Useful starting points for those interested in Australian libraries:
  • Our professional body - the Australian Library and Information Association (ALIA)
  • The National Library of Australia website presents a wealth of information and links to resources
  • The Australian Libraries Gateway, hosted by the National Library of Australia
  • The Aurora Foundation, which provides leadership training for Australian and New Zealand librarians.
  • Australian Library Collections

    Search the combined catalogues of Australian libraries: Libraries Australia.

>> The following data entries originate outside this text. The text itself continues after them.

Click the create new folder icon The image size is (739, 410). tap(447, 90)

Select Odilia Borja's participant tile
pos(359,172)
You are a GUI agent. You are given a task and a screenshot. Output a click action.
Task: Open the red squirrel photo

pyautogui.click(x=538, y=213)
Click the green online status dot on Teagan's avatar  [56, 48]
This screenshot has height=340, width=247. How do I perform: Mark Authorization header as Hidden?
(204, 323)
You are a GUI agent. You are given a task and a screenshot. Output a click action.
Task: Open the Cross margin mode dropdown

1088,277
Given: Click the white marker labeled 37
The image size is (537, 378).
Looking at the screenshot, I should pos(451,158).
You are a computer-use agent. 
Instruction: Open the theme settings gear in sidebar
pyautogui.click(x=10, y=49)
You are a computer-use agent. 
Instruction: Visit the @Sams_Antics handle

    Libraries Australia enables anyone to search the combined catalogues of Australian libraries - national, state, public, university, TAFE, special and government - with one search. Over 1,000 Australian libraries contribute information to this database, which is managed and supported by the National Library of Australia. The database lists more than 40 million items including books, maps, pictures, journals, films and videos, CDs, DVDs, government reports, newspapers, talking books, and musical scores. The service supports 'finding and getting', and resource sharing and inter-library lending among libraries to meet their patrons' requests. It provides a range of options to assist searchers access these library resources.

    Picture Gallery

    Our gallery of pictures of library buildings, to which we add new images from time to time.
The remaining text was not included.